27 Kasım 2011 Pazar

Debdebe




Söyleyecek sözlerim, söylemeye başladığımda kaçan heveslerim var. Ve her nasılsa galip gelmeyi başaran vazgeçmişliğim. Öyle ki, kıpırdanmaya niyetlenmeleri dahi mahcup ediyor.


 Hayatımı toparlamak odamı toplamaktan geçiyor gibi. İçimde bir yer buna inanıyor.  Şu odaya bir el atsam hali asılı aklımın ortasında. Etrafından dolaşıp devam ediyorum güne. Atmak, kurtulmak, hafiflemek, ardında bırakmak yardım edecek sanki bana. Hareket etmek kolaylaşacak. Mümkün palazlanacak.

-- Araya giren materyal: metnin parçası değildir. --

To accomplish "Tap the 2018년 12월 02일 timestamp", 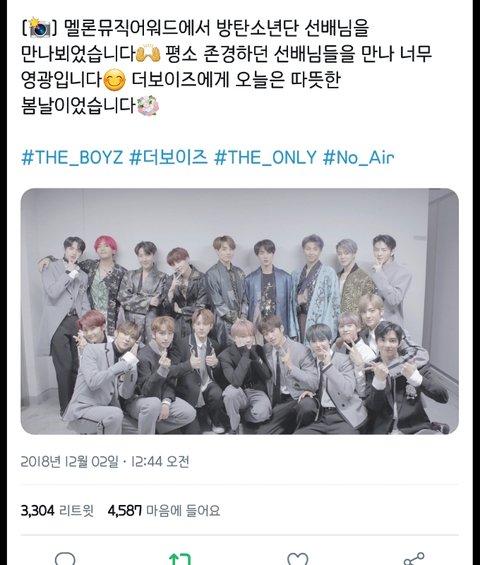I will (69, 462).
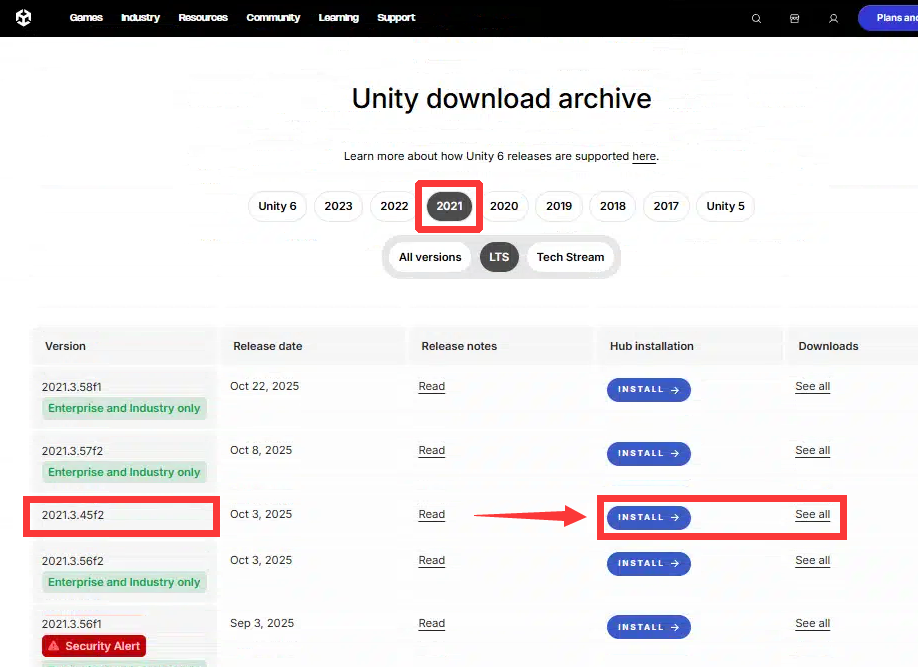The width and height of the screenshot is (918, 667).
Task: Switch filter to Tech Stream
Action: (x=570, y=257)
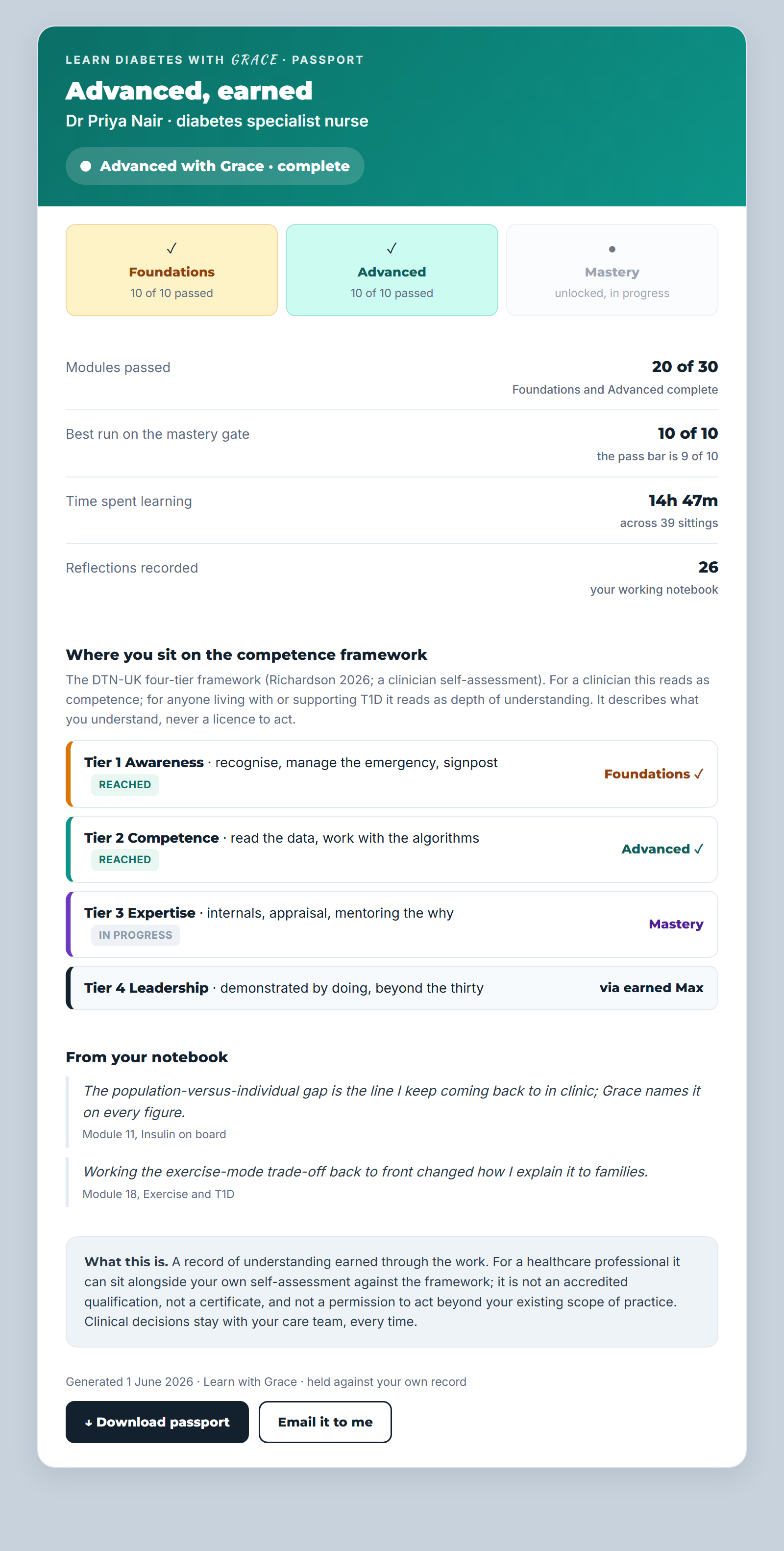
Task: Click the Download passport button
Action: 157,1422
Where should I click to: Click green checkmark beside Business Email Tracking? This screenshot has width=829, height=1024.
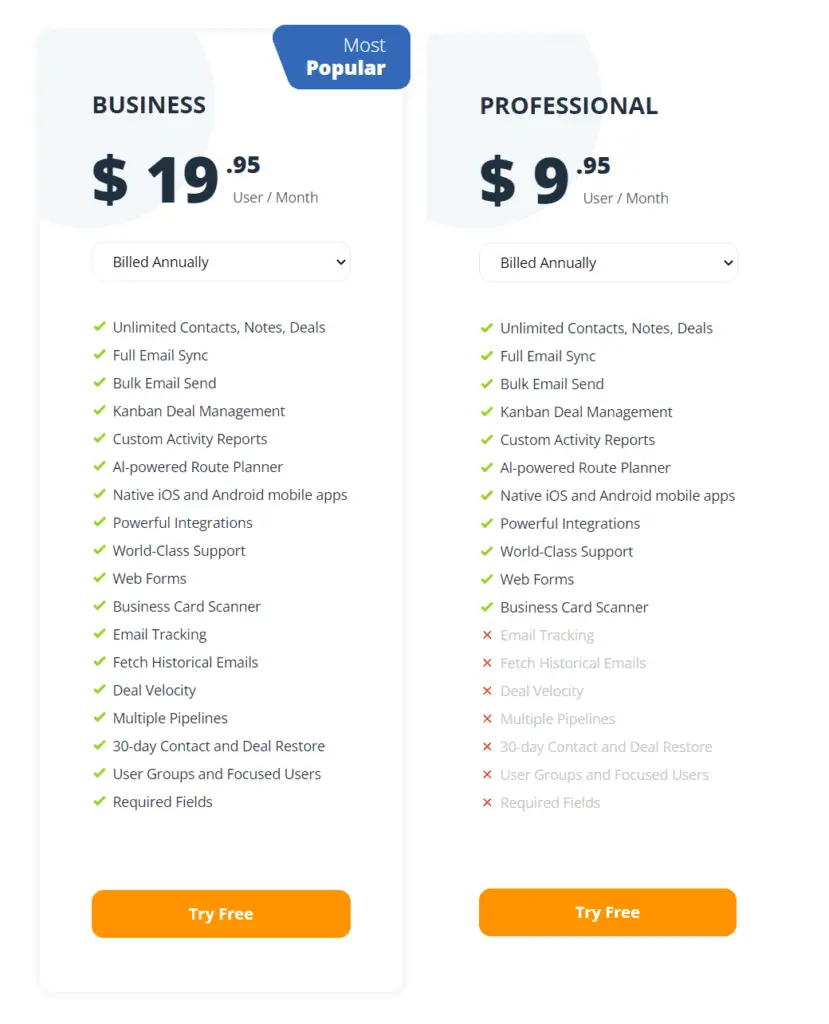[99, 633]
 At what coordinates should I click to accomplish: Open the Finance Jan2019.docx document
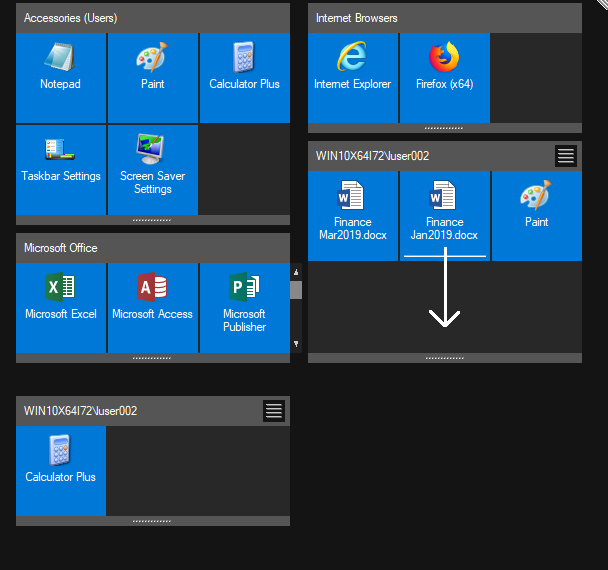pos(444,215)
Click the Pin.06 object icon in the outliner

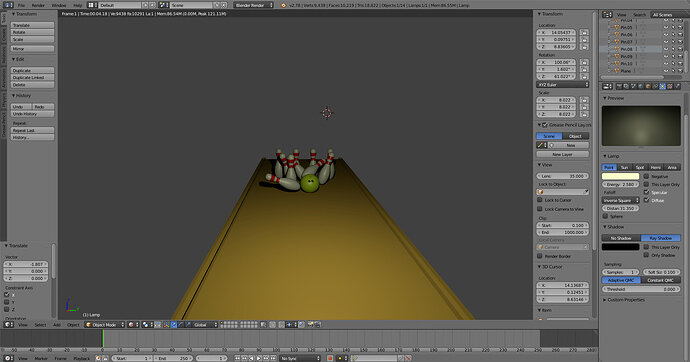click(617, 34)
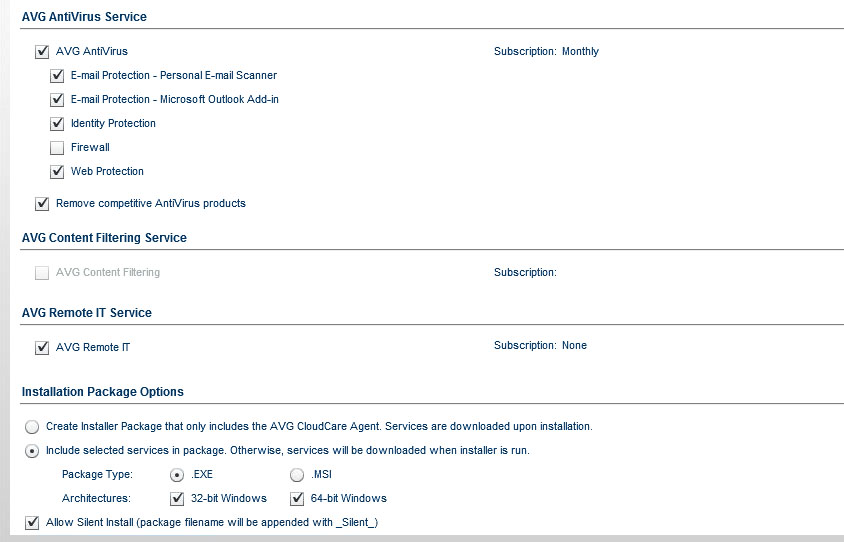
Task: Click the Installation Package Options heading
Action: (102, 391)
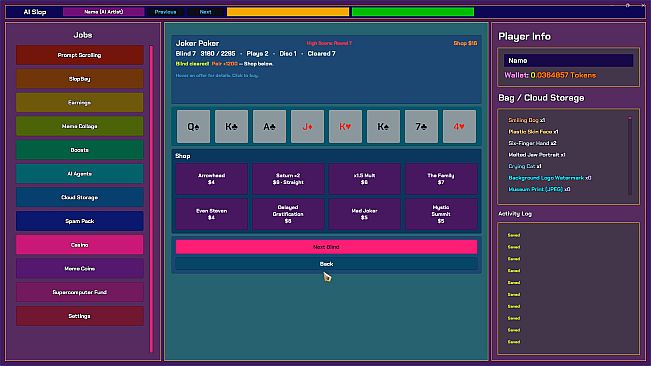Open the Prompt Scrolling job
Viewport: 651px width, 366px height.
(80, 55)
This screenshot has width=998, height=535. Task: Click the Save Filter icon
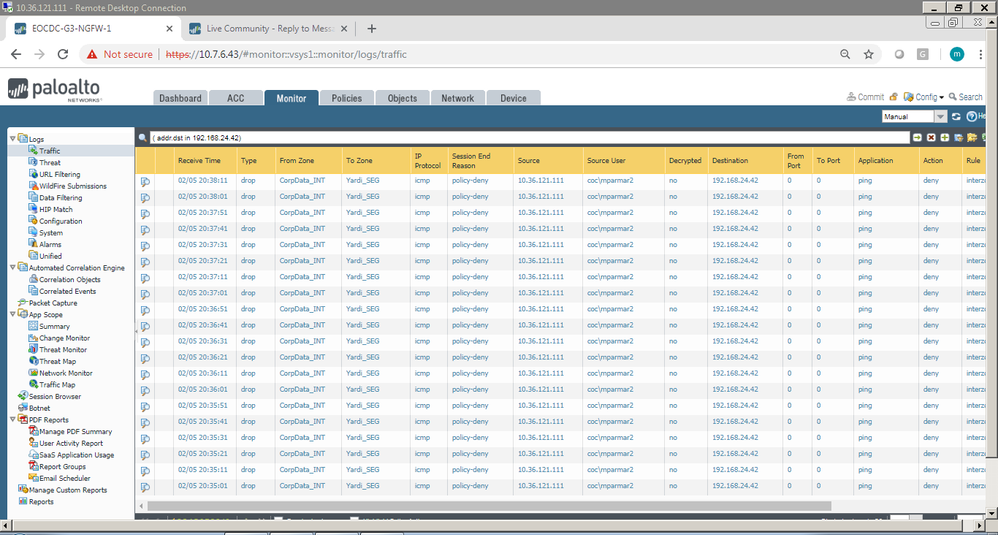tap(958, 137)
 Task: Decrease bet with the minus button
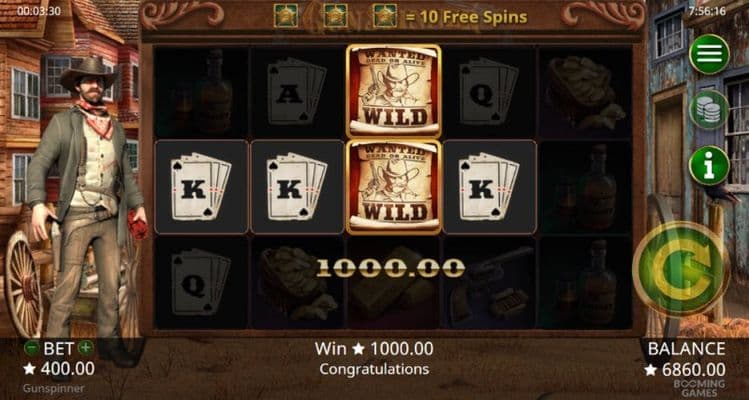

Rutinlere sarıyorum kendimi. Bilinen yollarda yürürken düşünmeye gerek olmuyor. Düşünmeyen beyin soru sormuyor. Neredeyse inanıyorum kendime. Neredeyse...

Sonra bir sözlükte öylesine rastladığım bir kelime gibi beliriyor aklımda 'tutku'. Öyle; 14 punto, times new roman, italik.  Hacimden ve gölgeden yoksun -ki gölge varlığın belirtisi- Heyelan başlıyor. Kendini eğlemek güçleşiyor sonra. Debdebe. Aklım beni rahat bırakmıyor. Ne hiç olmak kabil şimdi, ne var kılmak kendimi bildiğim yollarla. Ben yokluğun idrakini içiyorken yaşanana da hayat diyoruz.